Turkey’s dark side of civil society
As has largely been the case thus far in Turkey, unchecked vigilantism can generate the kinds of atrocious outcomes scholars call the “dark side” of civil society. We’ve seen similar examples of aggressive popular mobilization in Turkey during the Muslim holy month of Ramadan in recent years. Seemingly self-appointed patrol groups with fundamentalist interpretations of Islam have physically attacked people who don’t fast during the day. Many non-fasting Turks I’ve spoken with during Ramadan conceal their food and water consumption from public view — not just out of deference to Islamic custom but out of fear of reprisal. This year, vigilantes assaulted a Korean record-shop owner and his customers for playing a new Radiohead album and serving beer. The attackers reportedly smashed beer bottles over their victims’ heads while yelling, “We’ll set you on fire!”
Such threats may be empty, but the punishment of perceived immoral or heretical behavior has a precedent. Turkey recently witnessed the 23rd anniversary of the Sivas massacre, arguably the most heinous example of vigilantism in the country’s history. Seeking revenge on writer Aziz Nesin for translating Salman Rushdie’s controversial “The Satanic Verses” into Turkish, Sunni extremists in 1993 torched a hotel filled with Alevi (non-Sunni, largely leftist) intellectuals and artists gathered for a festival. A mob erected barricades outside the hotel so those trapped inside couldn’t escape, chanting slogans in support of sharia law and damning secularism. While Nesin survived, 37 Alevis and hotel workers perished.

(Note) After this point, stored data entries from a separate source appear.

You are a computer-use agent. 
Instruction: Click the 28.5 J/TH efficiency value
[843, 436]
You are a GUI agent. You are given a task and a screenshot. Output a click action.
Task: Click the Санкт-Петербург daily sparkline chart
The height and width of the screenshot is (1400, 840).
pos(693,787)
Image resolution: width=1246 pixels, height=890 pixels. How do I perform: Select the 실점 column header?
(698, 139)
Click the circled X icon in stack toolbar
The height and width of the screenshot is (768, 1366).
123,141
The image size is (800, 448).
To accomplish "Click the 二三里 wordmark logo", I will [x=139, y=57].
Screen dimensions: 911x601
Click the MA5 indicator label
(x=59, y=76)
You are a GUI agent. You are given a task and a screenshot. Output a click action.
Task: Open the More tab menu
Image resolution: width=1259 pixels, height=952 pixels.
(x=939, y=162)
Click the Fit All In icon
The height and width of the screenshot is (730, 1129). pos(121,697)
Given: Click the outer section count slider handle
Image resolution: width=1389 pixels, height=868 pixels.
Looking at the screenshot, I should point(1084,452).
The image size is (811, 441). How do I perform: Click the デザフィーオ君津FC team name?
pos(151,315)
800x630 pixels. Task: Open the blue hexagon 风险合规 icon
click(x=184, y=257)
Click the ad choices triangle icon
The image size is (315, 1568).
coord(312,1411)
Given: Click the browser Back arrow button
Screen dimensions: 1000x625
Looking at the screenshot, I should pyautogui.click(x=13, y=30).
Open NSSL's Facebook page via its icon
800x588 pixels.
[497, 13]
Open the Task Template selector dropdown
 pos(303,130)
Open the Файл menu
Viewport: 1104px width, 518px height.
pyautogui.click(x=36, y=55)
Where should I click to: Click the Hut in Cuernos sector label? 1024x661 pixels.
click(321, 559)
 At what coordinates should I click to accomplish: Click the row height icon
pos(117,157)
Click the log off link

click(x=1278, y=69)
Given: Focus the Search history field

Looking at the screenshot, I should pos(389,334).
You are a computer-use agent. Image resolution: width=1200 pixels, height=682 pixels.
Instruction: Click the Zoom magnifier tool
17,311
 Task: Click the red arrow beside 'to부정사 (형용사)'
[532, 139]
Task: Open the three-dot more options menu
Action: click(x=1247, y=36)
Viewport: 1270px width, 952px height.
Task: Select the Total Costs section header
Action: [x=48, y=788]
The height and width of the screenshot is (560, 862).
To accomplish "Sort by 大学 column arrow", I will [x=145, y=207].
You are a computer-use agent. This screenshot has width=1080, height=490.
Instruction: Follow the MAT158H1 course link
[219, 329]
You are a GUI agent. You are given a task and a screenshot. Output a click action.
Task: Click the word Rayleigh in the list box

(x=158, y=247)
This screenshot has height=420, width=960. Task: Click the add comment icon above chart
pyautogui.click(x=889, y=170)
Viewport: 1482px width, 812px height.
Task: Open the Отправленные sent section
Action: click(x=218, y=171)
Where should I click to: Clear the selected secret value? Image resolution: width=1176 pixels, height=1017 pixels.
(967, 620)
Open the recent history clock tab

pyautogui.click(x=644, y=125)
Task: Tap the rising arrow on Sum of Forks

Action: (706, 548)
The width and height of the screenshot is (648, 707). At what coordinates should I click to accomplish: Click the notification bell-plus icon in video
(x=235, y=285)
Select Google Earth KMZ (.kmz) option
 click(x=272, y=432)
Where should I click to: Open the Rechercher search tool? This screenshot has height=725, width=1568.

The militant rhetoric used by AKP leaders in the aftermath of last week’s coup did not call explicitly for that level of violence. It did, however, paint with a very broad brush numerous enemies of the state and encourage action against them. Extinguishing the vigilante mentality that formed and metastasized in response will prove a herculean task, one unlikely to be undertaken by the government that stoked and benefited from it.
Lisel Hintz is a postdoctoral fellow at Cornell University’s Mario Einaudi Center for International Studies.